- [Reading text]:

Postmaster of Vicksburg, Mississippi
- In office 1841–1844

Member of the U.S. House of Representatives from Kentucky's 2nd district
- In office March 4, 1829 – March 3, 1831
- Preceded by: John Chambers
- Succeeded by: Thomas A. Marshall

Member of the Kentucky House of Representatives
- In office 1824–1825

Personal details
- Born: Nicholas Daniel Coleman April 22, 1800 Cynthiana, Kentucky, U.S.
- Died: May 11, 1874 (aged 74) Vicksburg, Mississippi, U.S.
- Resting place: Cedar Hill Cemetery, Vicksburg, Mississippi, U.S.
- Party: Jacksonian
- Education: Transylvania College
- Occupation: Politician, lawyer

= Nicholas D. Coleman =

American politician (1800–1874)

Nicholas Daniel Coleman (April 22, 1800 – May 11, 1874) was a U.S. representative from Kentucky.

== Biography ==
Born in Cynthiana, Kentucky, Coleman attended the grammar and high schools.
He was graduated from Transylvania College, Lexington, Kentucky. He studied law.

- [Material]:
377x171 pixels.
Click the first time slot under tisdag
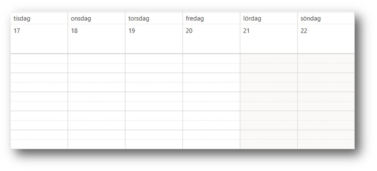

==

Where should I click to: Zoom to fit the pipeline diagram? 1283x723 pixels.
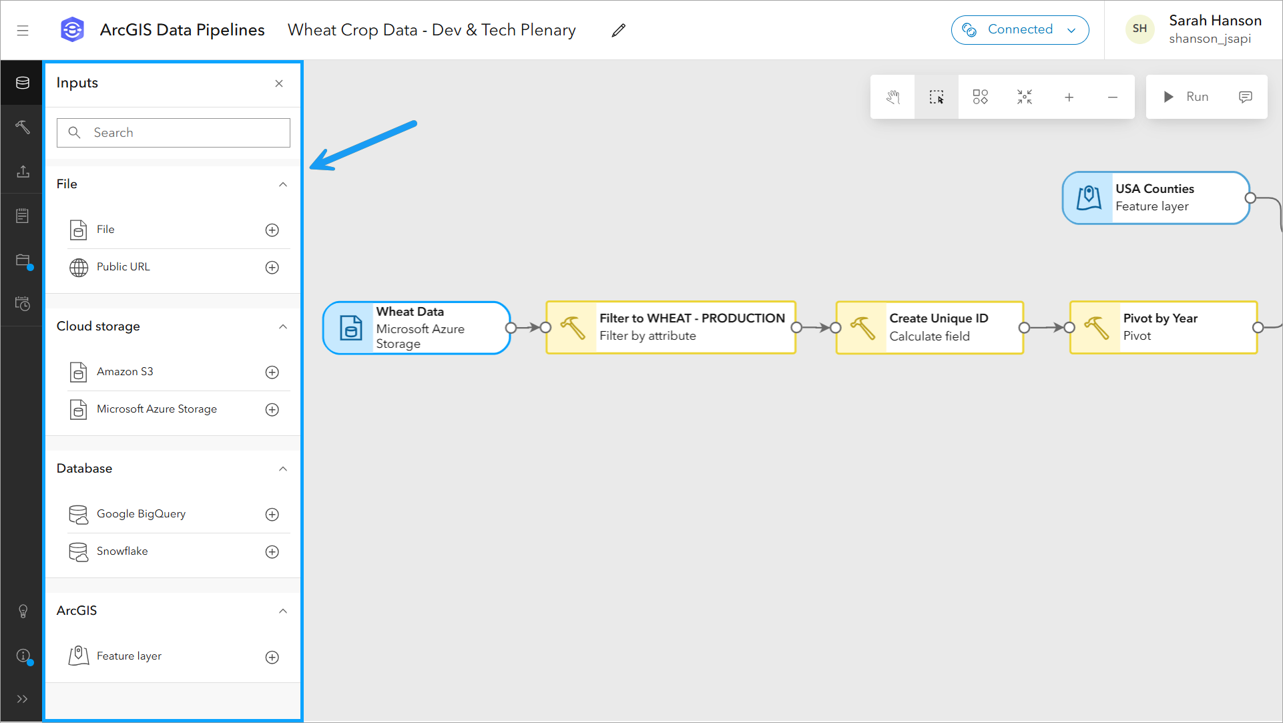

...

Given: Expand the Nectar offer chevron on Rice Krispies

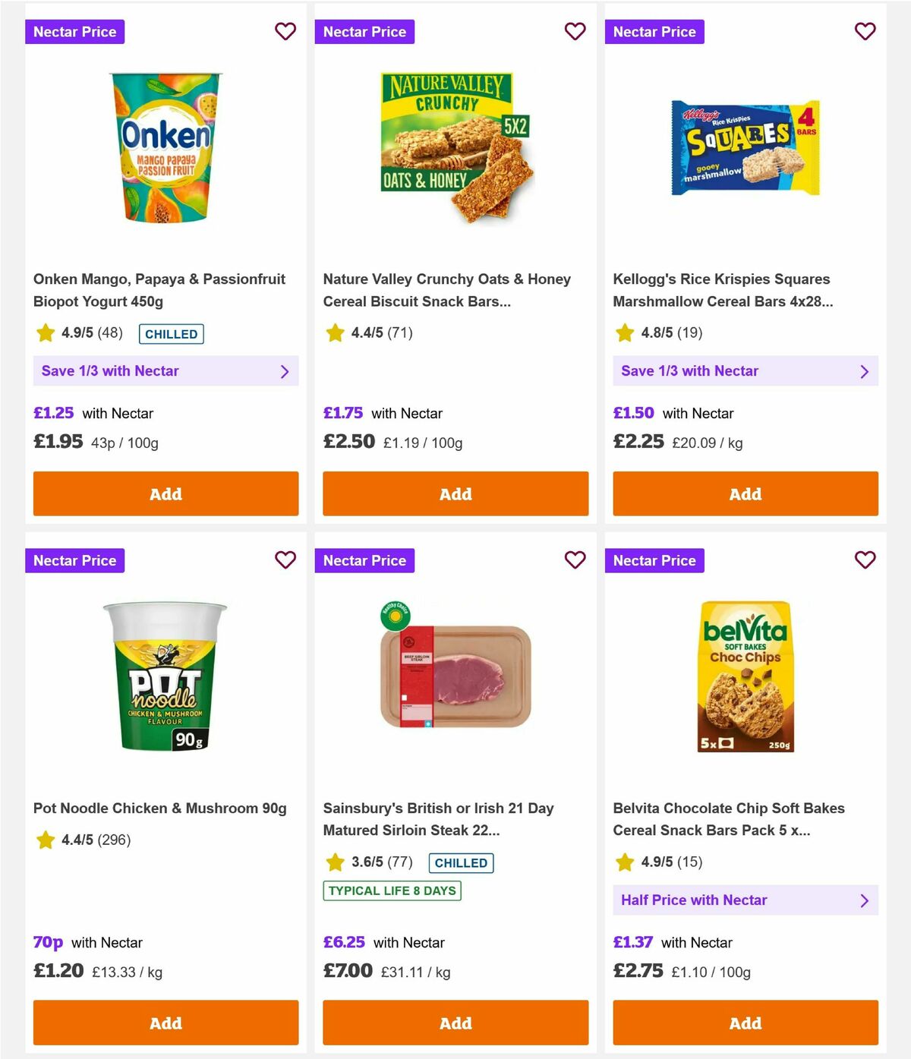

- [Challenges]:
- a) In the text on Nicholas D. Coleman, who preceded him as the U.S. representative from Kentucky's 2nd district?
- b) Write out the text on Nicholas D. Coleman between "- Died: May" and "representative from Kentucky.", inclusive.

- [Results of the tasks]:
- a) John Chambers

- b)
- Died: May 11, 1874 (aged 74) Vicksburg, Mississippi, U.S.
- Resting place: Cedar Hill Cemetery, Vicksburg, Mississippi, U.S.
- Party: Jacksonian
- Education: Transylvania College
- Occupation: Politician, lawyer

= Nicholas D. Coleman =

American politician (1800–1874)

Nicholas Daniel Coleman (April 22, 1800 – May 11, 1874) was a U.S. representative from Kentucky.